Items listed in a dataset
============

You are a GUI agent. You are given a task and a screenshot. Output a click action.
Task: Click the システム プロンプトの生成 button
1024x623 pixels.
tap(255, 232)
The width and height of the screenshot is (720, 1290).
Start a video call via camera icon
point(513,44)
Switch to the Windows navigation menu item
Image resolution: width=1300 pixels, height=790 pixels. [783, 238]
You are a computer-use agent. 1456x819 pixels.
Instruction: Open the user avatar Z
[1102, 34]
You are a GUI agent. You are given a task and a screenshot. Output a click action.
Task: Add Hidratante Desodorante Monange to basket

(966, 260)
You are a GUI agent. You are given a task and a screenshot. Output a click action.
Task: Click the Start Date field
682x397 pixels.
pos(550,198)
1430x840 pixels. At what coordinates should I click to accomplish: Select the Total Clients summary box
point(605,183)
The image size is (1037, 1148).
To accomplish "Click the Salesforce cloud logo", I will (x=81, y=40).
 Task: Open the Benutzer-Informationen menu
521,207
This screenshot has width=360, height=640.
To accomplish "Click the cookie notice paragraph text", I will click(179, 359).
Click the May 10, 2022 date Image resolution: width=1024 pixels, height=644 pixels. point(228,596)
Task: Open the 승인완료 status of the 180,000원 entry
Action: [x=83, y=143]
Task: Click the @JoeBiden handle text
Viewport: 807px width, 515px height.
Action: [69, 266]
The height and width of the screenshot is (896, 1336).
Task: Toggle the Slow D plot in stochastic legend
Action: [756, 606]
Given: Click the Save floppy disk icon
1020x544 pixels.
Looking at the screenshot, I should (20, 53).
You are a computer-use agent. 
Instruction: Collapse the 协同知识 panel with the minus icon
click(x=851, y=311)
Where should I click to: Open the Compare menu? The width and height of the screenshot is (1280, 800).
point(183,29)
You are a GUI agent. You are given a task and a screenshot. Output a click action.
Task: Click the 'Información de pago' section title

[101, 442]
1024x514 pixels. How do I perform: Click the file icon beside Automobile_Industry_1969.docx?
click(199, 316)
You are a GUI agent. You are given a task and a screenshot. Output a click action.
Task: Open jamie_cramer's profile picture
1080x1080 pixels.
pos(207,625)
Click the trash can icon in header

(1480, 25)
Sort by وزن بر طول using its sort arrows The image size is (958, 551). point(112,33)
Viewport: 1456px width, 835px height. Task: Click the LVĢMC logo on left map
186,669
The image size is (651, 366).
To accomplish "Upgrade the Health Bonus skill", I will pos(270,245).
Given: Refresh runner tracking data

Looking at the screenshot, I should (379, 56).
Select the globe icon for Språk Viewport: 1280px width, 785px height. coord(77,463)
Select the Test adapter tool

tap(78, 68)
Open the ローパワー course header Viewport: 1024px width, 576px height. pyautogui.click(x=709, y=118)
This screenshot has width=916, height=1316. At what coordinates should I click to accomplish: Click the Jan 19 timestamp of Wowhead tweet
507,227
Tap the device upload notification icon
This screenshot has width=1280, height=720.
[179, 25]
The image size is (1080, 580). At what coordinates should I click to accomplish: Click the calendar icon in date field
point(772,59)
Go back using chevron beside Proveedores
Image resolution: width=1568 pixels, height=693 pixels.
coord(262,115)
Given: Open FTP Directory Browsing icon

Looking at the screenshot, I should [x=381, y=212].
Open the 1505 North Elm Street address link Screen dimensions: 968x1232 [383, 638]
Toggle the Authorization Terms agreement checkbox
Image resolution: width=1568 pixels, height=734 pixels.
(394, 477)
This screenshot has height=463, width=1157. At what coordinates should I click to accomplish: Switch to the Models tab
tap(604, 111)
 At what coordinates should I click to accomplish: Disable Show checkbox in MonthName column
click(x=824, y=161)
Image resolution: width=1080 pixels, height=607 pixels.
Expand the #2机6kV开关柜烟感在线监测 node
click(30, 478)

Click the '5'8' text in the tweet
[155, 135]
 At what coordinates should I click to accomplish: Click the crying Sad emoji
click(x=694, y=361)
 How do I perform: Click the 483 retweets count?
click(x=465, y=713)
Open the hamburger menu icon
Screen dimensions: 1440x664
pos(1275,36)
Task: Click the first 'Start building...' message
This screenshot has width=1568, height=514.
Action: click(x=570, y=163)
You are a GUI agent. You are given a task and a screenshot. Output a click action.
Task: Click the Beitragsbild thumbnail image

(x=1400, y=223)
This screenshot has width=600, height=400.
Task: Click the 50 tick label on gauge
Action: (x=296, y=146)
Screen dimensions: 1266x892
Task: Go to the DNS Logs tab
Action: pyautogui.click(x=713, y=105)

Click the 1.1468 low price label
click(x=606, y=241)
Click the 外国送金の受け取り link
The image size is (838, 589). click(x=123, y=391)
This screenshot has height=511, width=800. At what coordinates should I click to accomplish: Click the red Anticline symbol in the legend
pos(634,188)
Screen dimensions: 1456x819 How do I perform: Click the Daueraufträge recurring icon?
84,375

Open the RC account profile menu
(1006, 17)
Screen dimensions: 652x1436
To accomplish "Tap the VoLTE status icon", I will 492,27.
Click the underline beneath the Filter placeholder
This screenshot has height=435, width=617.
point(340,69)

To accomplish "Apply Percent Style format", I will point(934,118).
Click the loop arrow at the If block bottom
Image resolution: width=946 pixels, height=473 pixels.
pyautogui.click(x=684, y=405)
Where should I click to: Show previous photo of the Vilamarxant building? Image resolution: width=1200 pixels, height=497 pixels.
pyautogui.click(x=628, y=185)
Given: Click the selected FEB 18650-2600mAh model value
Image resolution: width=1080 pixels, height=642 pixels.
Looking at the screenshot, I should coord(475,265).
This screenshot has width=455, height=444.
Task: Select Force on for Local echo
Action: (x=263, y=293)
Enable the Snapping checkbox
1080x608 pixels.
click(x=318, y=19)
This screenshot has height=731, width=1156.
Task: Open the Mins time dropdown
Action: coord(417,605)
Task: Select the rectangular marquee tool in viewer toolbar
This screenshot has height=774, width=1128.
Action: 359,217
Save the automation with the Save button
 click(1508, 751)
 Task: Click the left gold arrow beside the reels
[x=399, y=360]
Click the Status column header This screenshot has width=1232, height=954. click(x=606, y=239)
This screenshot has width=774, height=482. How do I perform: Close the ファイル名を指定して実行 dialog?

============

• **Exercise objective**
Would you output every record above exactly as it stands?

• **Exercise answer**
You are a GUI agent. You are given a task and a screenshot. Output a click action.
Task: Click the システム プロンプトの生成 button
1024x623 pixels.
tap(255, 232)
The width and height of the screenshot is (720, 1290).
Start a video call via camera icon
point(513,44)
Switch to the Windows navigation menu item
Image resolution: width=1300 pixels, height=790 pixels. [783, 238]
You are a computer-use agent. 1456x819 pixels.
Instruction: Open the user avatar Z
[1102, 34]
You are a GUI agent. You are given a task and a screenshot. Output a click action.
Task: Add Hidratante Desodorante Monange to basket

(966, 260)
You are a GUI agent. You are given a task and a screenshot. Output a click action.
Task: Click the Start Date field
682x397 pixels.
pos(550,198)
1430x840 pixels. At what coordinates should I click to accomplish: Select the Total Clients summary box
point(605,183)
The image size is (1037, 1148).
To accomplish "Click the Salesforce cloud logo", I will (x=81, y=40).
 Task: Open the Benutzer-Informationen menu
521,207
This screenshot has width=360, height=640.
To accomplish "Click the cookie notice paragraph text", I will click(179, 359).
Click the May 10, 2022 date Image resolution: width=1024 pixels, height=644 pixels. point(228,596)
Task: Open the 승인완료 status of the 180,000원 entry
Action: [x=83, y=143]
Task: Click the @JoeBiden handle text
Viewport: 807px width, 515px height.
Action: [69, 266]
The height and width of the screenshot is (896, 1336).
Task: Toggle the Slow D plot in stochastic legend
Action: [756, 606]
Given: Click the Save floppy disk icon
1020x544 pixels.
Looking at the screenshot, I should (20, 53).
You are a computer-use agent. 
Instruction: Collapse the 协同知识 panel with the minus icon
click(x=851, y=311)
Where should I click to: Open the Compare menu? The width and height of the screenshot is (1280, 800).
point(183,29)
You are a GUI agent. You are given a task and a screenshot. Output a click action.
Task: Click the 'Información de pago' section title

[101, 442]
1024x514 pixels. How do I perform: Click the file icon beside Automobile_Industry_1969.docx?
click(199, 316)
You are a GUI agent. You are given a task and a screenshot. Output a click action.
Task: Open jamie_cramer's profile picture
1080x1080 pixels.
pos(207,625)
Click the trash can icon in header

(1480, 25)
Sort by وزن بر طول using its sort arrows The image size is (958, 551). point(112,33)
Viewport: 1456px width, 835px height. Task: Click the LVĢMC logo on left map
186,669
The image size is (651, 366).
To accomplish "Upgrade the Health Bonus skill", I will pos(270,245).
Given: Refresh runner tracking data

Looking at the screenshot, I should (379, 56).
Select the globe icon for Språk Viewport: 1280px width, 785px height. coord(77,463)
Select the Test adapter tool

tap(78, 68)
Open the ローパワー course header Viewport: 1024px width, 576px height. pyautogui.click(x=709, y=118)
This screenshot has width=916, height=1316. At what coordinates should I click to accomplish: Click the Jan 19 timestamp of Wowhead tweet
507,227
Tap the device upload notification icon
This screenshot has width=1280, height=720.
[179, 25]
The image size is (1080, 580). At what coordinates should I click to accomplish: Click the calendar icon in date field
point(772,59)
Go back using chevron beside Proveedores
Image resolution: width=1568 pixels, height=693 pixels.
coord(262,115)
Given: Open FTP Directory Browsing icon

Looking at the screenshot, I should [x=381, y=212].
Open the 1505 North Elm Street address link Screen dimensions: 968x1232 [383, 638]
Toggle the Authorization Terms agreement checkbox
Image resolution: width=1568 pixels, height=734 pixels.
(394, 477)
This screenshot has height=463, width=1157. At what coordinates should I click to accomplish: Switch to the Models tab
tap(604, 111)
 At what coordinates should I click to accomplish: Disable Show checkbox in MonthName column
click(x=824, y=161)
Image resolution: width=1080 pixels, height=607 pixels.
Expand the #2机6kV开关柜烟感在线监测 node
click(30, 478)

Click the '5'8' text in the tweet
[155, 135]
 At what coordinates should I click to accomplish: Click the crying Sad emoji
click(x=694, y=361)
 How do I perform: Click the 483 retweets count?
click(x=465, y=713)
Open the hamburger menu icon
Screen dimensions: 1440x664
pos(1275,36)
Task: Click the first 'Start building...' message
This screenshot has width=1568, height=514.
Action: click(x=570, y=163)
You are a GUI agent. You are given a task and a screenshot. Output a click action.
Task: Click the Beitragsbild thumbnail image

(x=1400, y=223)
This screenshot has width=600, height=400.
Task: Click the 50 tick label on gauge
Action: (x=296, y=146)
Screen dimensions: 1266x892
Task: Go to the DNS Logs tab
Action: pyautogui.click(x=713, y=105)

Click the 1.1468 low price label
click(x=606, y=241)
Click the 外国送金の受け取り link
The image size is (838, 589). click(x=123, y=391)
This screenshot has height=511, width=800. At what coordinates should I click to accomplish: Click the red Anticline symbol in the legend
pos(634,188)
Screen dimensions: 1456x819 How do I perform: Click the Daueraufträge recurring icon?
84,375

Open the RC account profile menu
(1006, 17)
Screen dimensions: 652x1436
To accomplish "Tap the VoLTE status icon", I will 492,27.
Click the underline beneath the Filter placeholder
This screenshot has height=435, width=617.
point(340,69)

To accomplish "Apply Percent Style format", I will point(934,118).
Click the loop arrow at the If block bottom
Image resolution: width=946 pixels, height=473 pixels.
pyautogui.click(x=684, y=405)
Where should I click to: Show previous photo of the Vilamarxant building? Image resolution: width=1200 pixels, height=497 pixels.
pyautogui.click(x=628, y=185)
Given: Click the selected FEB 18650-2600mAh model value
Image resolution: width=1080 pixels, height=642 pixels.
Looking at the screenshot, I should coord(475,265).
This screenshot has width=455, height=444.
Task: Select Force on for Local echo
Action: (x=263, y=293)
Enable the Snapping checkbox
1080x608 pixels.
click(x=318, y=19)
This screenshot has height=731, width=1156.
Task: Open the Mins time dropdown
Action: coord(417,605)
Task: Select the rectangular marquee tool in viewer toolbar
This screenshot has height=774, width=1128.
Action: 359,217
Save the automation with the Save button
 click(1508, 751)
 Task: Click the left gold arrow beside the reels
[x=399, y=360]
Click the Status column header This screenshot has width=1232, height=954. click(x=606, y=239)
This screenshot has width=774, height=482. How do I perform: Close the ファイル名を指定して実行 dialog?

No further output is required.